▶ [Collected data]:
..............................

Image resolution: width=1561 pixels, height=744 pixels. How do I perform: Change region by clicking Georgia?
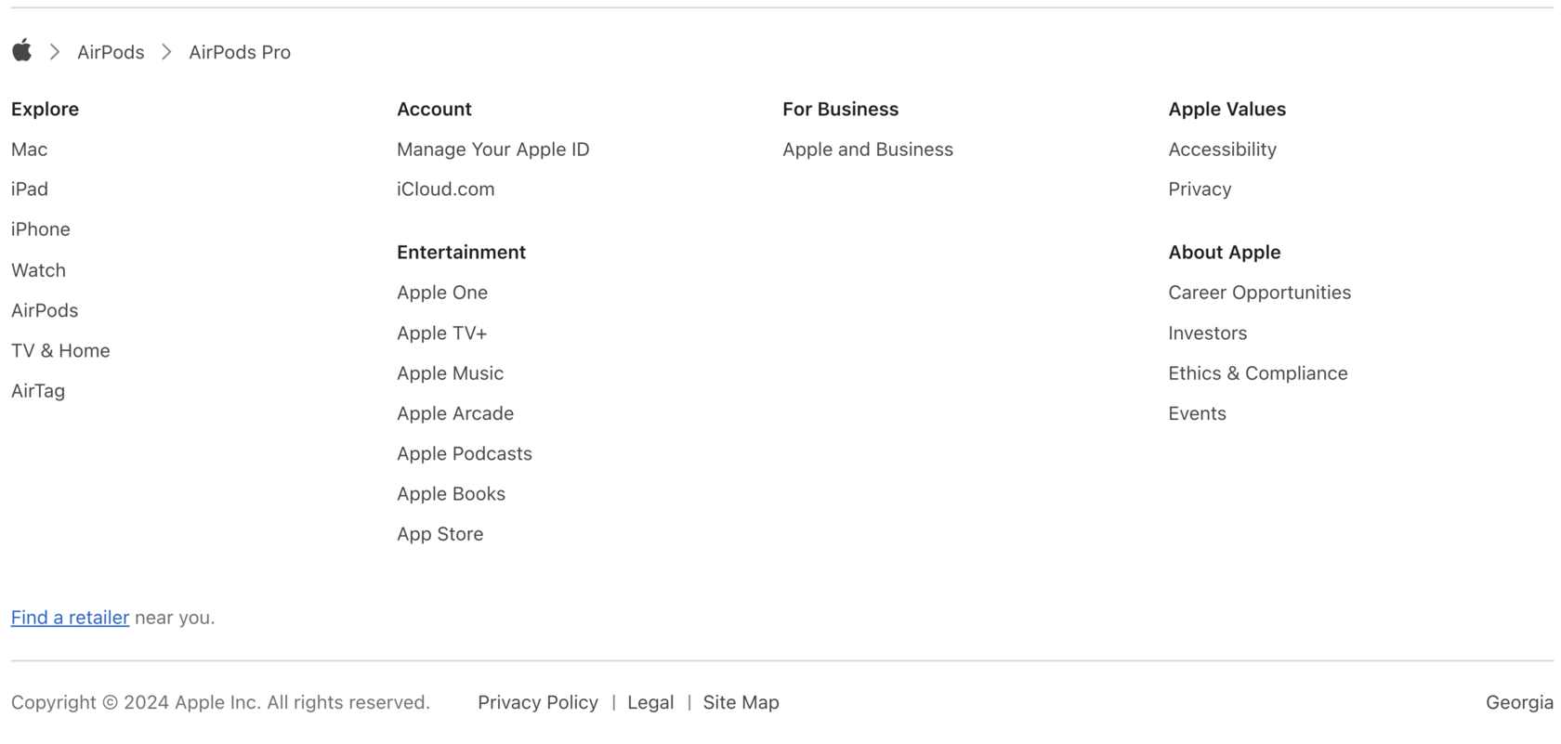point(1518,703)
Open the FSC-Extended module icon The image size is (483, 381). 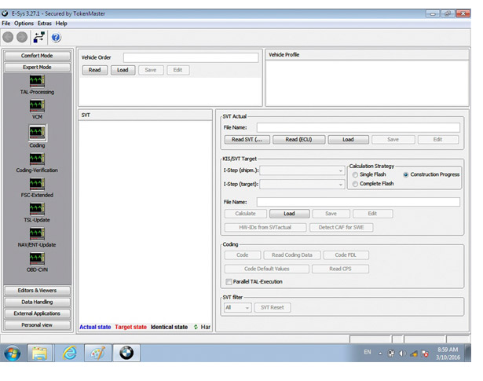click(37, 184)

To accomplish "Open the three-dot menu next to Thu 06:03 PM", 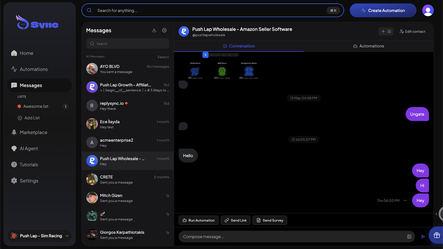I will coord(405,200).
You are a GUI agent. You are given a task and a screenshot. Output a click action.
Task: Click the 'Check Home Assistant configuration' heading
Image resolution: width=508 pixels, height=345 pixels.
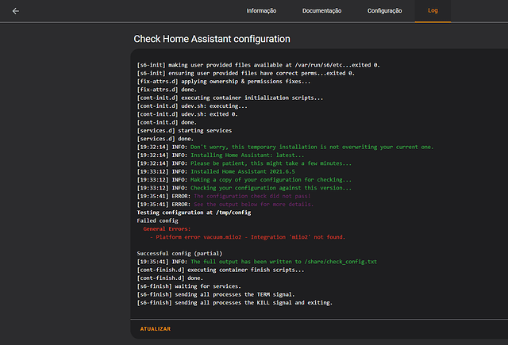[211, 38]
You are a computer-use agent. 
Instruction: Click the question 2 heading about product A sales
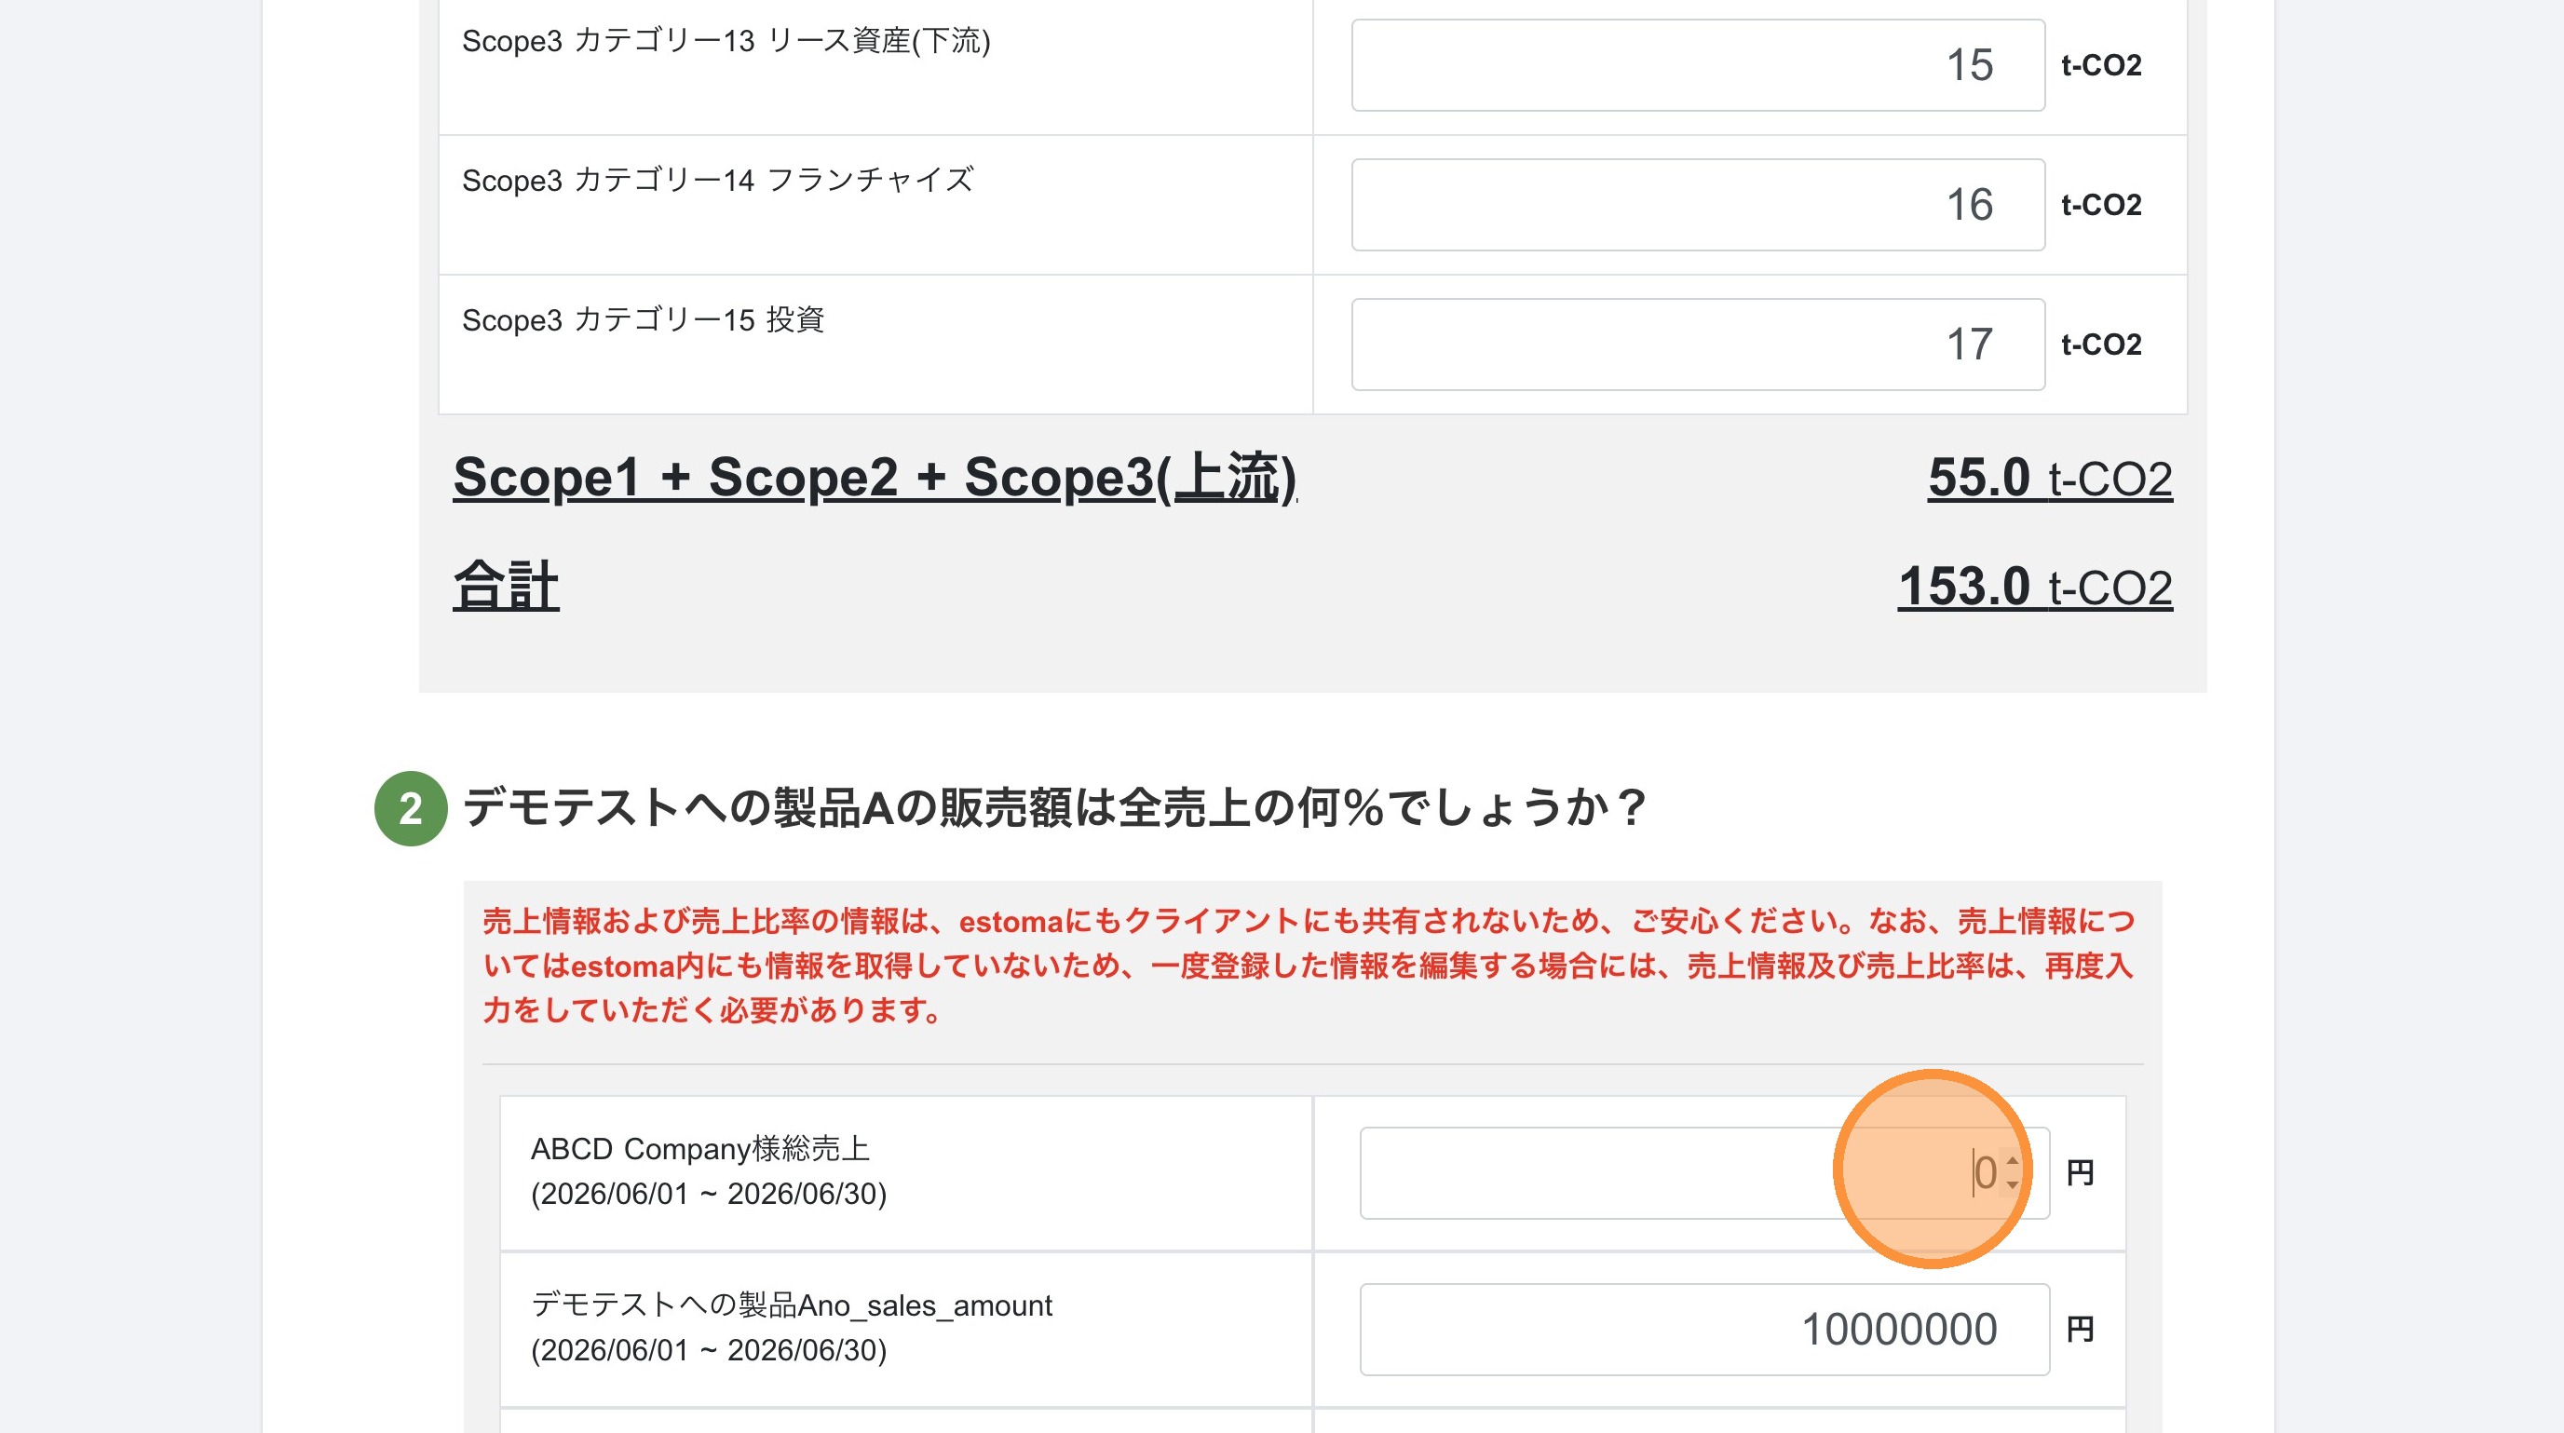click(1056, 806)
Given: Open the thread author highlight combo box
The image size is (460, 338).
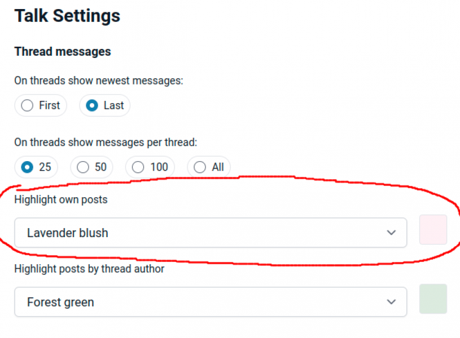Looking at the screenshot, I should [x=210, y=302].
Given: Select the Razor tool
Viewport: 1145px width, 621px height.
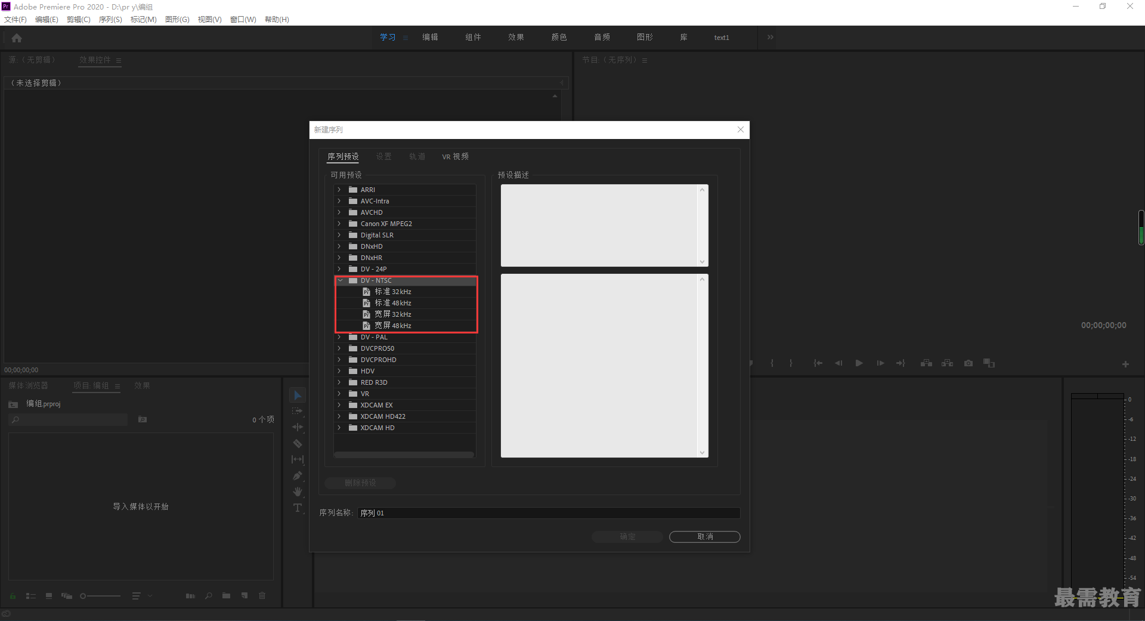Looking at the screenshot, I should [x=298, y=443].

..............................

▶ [How to complete this task]:
Give back, word for word, the lines from the line that contains "You are a computer-use agent." through the last line of the records, with no pictures and nothing else.

▶ [Written solution]:
You are a computer-use agent. 
Instruction: Click the question 2 heading about product A sales
click(1056, 806)
Given: Open the thread author highlight combo box
The image size is (460, 338).
Looking at the screenshot, I should [x=210, y=302].
Given: Select the Razor tool
Viewport: 1145px width, 621px height.
Looking at the screenshot, I should [x=298, y=443].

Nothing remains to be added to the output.